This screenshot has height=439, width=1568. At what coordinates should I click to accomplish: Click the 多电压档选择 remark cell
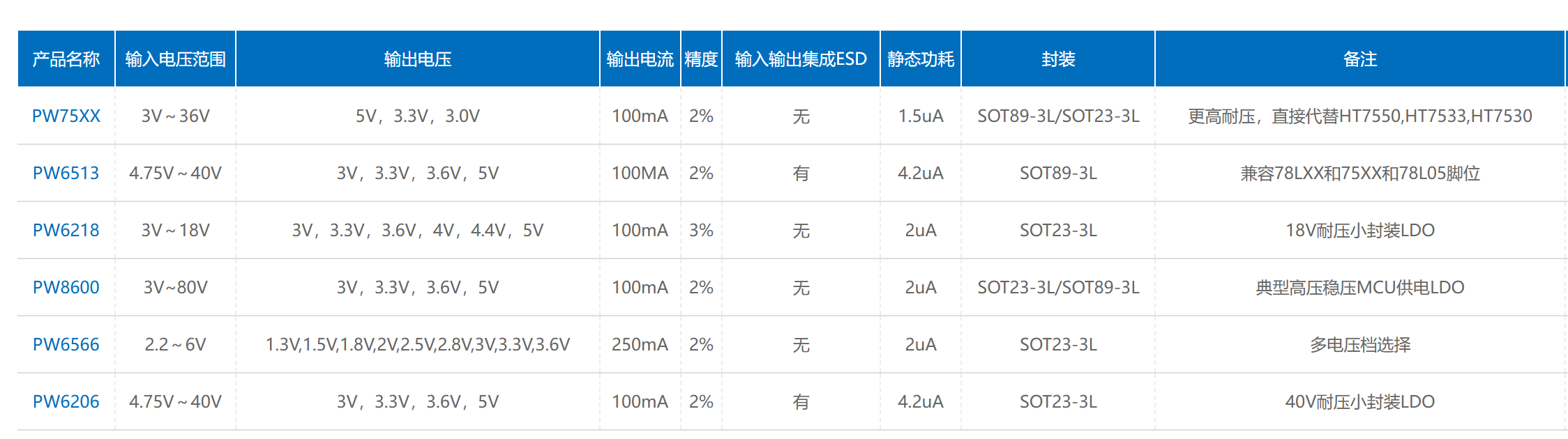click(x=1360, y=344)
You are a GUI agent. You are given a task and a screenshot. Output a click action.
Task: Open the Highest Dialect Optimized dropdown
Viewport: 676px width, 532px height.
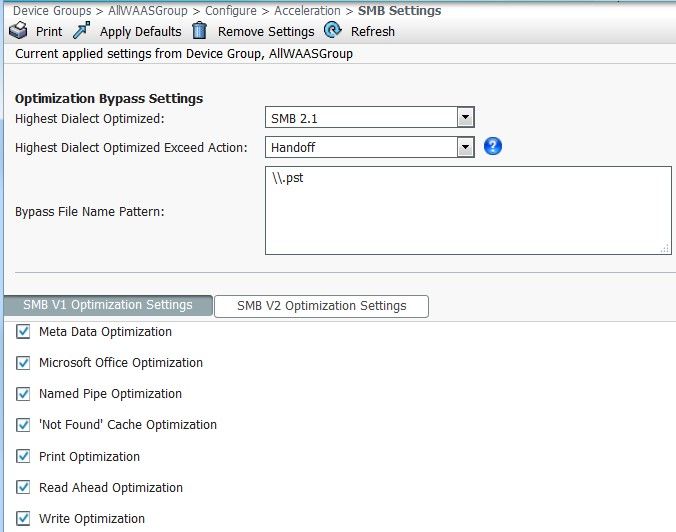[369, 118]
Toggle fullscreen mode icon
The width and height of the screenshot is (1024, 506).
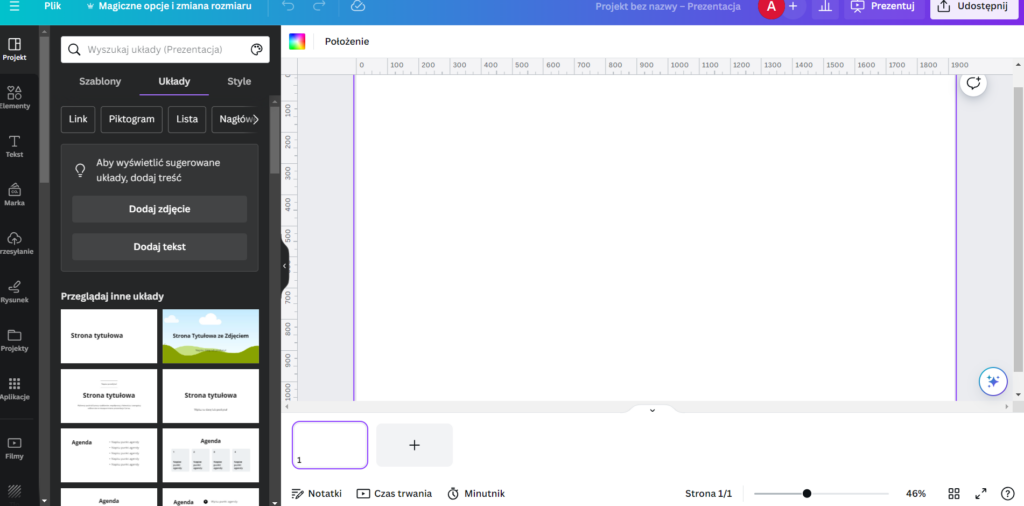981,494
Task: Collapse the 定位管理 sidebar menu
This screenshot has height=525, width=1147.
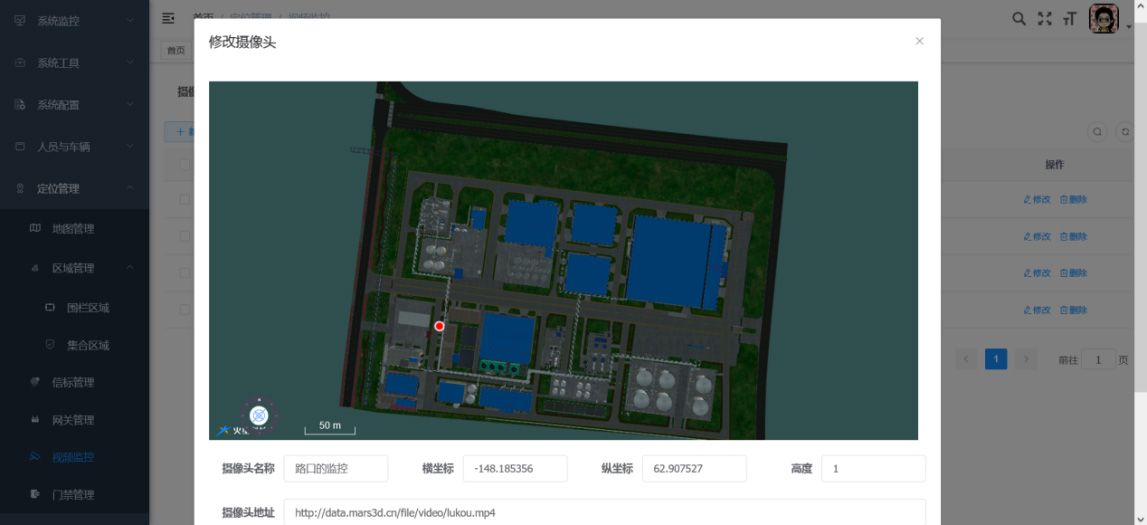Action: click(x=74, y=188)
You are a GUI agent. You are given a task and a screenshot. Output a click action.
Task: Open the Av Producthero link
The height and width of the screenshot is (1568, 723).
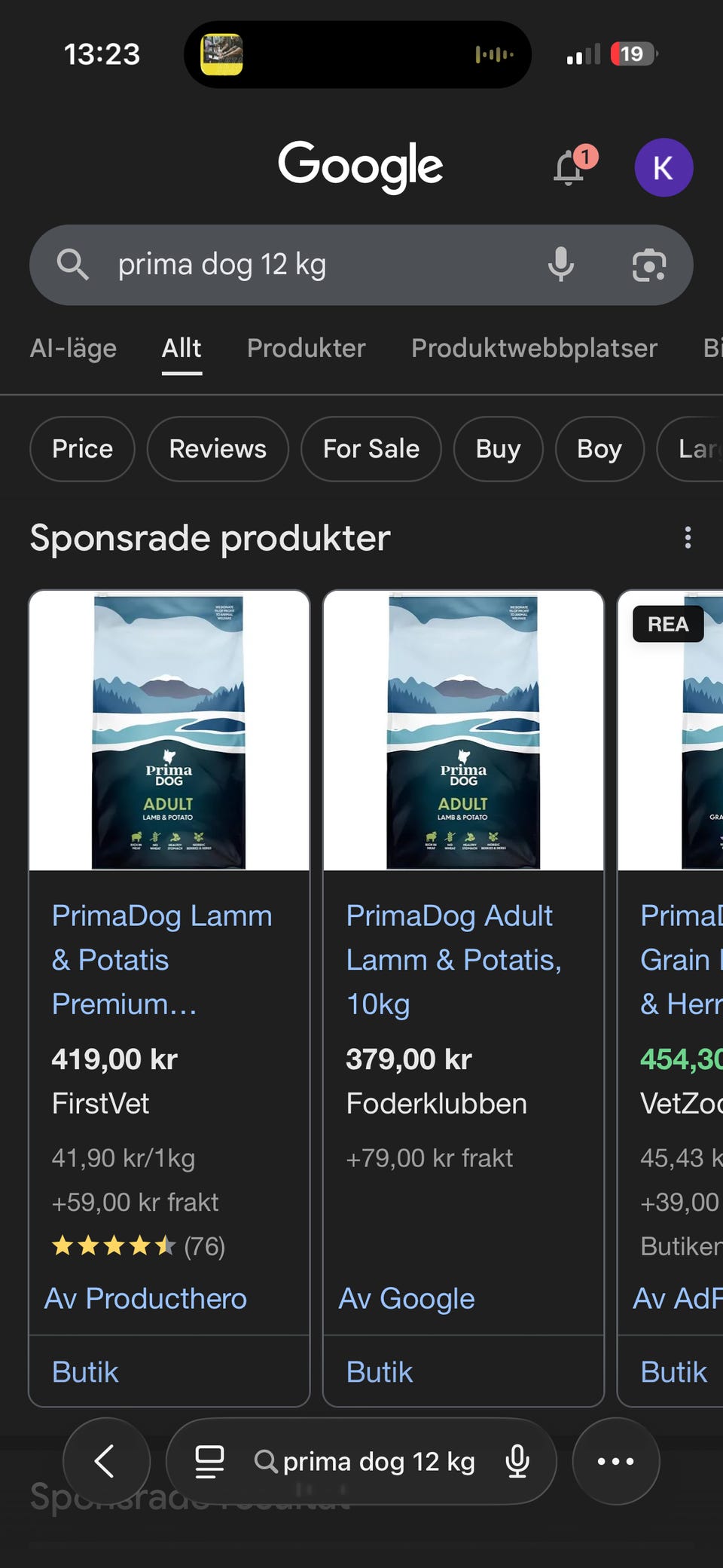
---
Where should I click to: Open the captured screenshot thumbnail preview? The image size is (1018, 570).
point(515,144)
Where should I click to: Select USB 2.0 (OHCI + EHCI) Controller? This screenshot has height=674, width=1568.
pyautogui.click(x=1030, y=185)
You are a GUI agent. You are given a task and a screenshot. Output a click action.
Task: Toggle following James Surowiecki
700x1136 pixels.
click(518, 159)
* * *
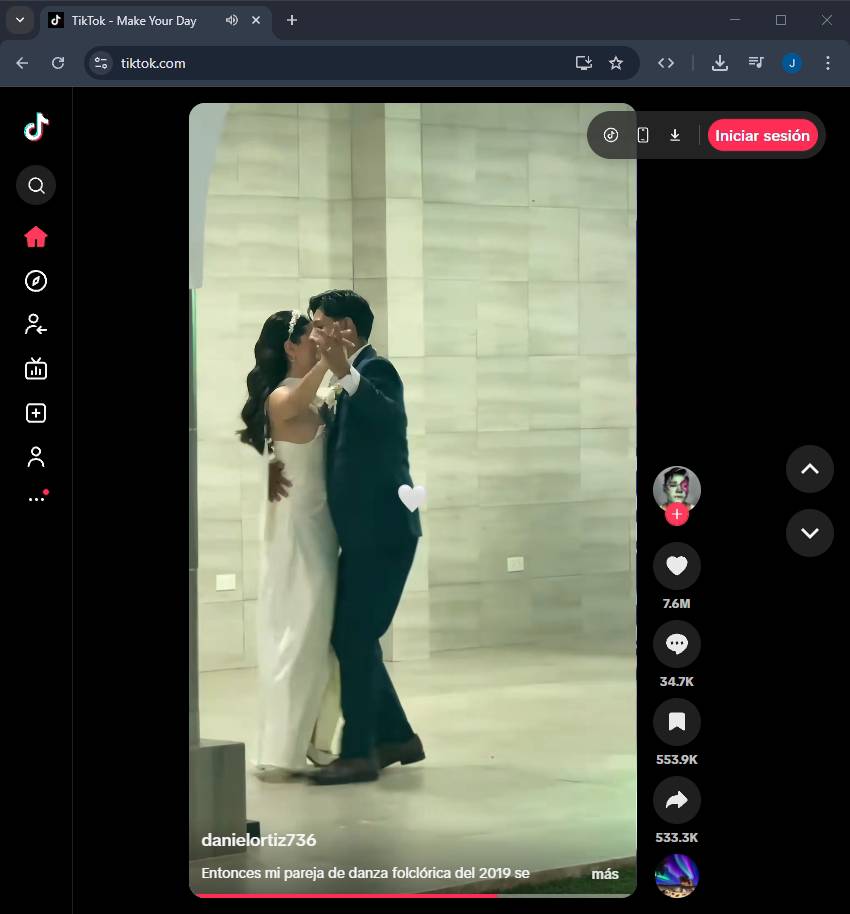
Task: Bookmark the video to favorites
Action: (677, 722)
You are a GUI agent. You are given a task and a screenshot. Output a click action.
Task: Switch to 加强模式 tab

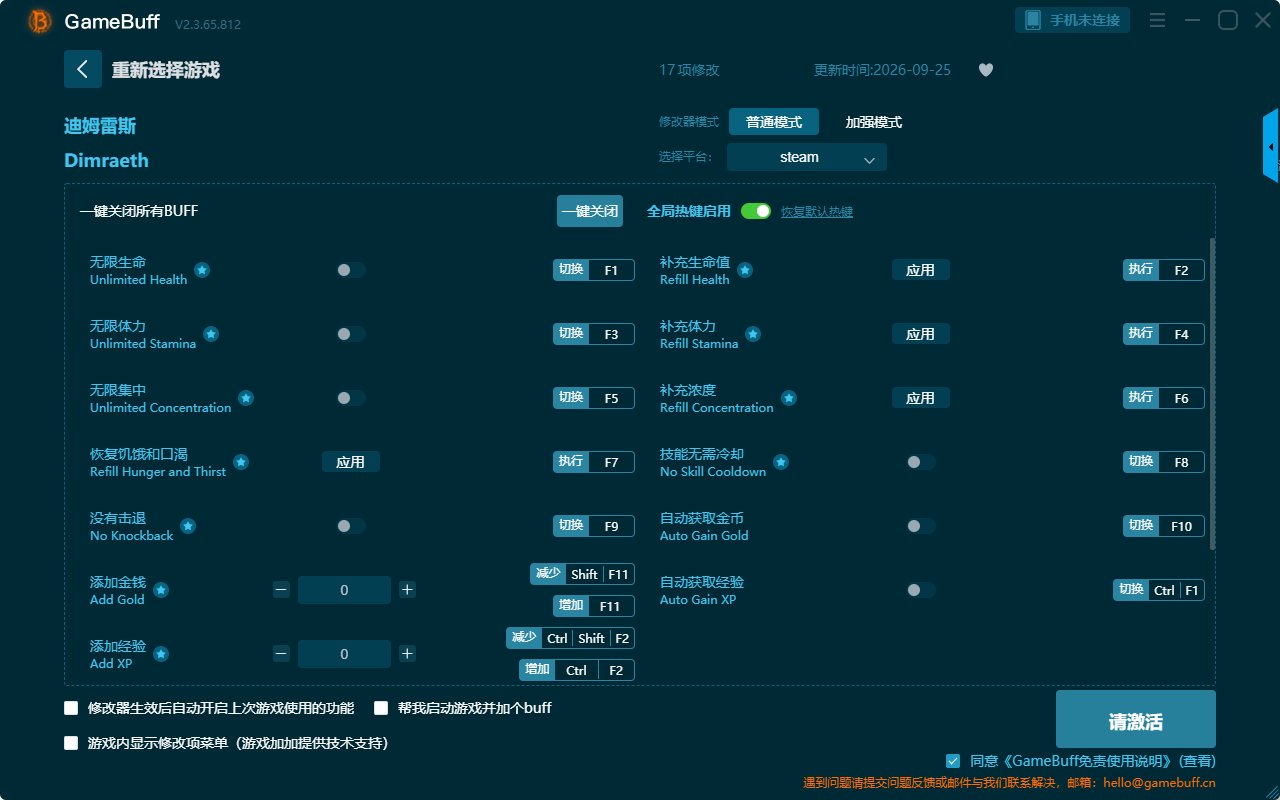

**EXERCISE**. List each line in the listing that contains the string "Toggle".

**OUTPUT FOR THIS TASK**.
Toggle fullscreen mode icon
Task: Toggle following James Surowiecki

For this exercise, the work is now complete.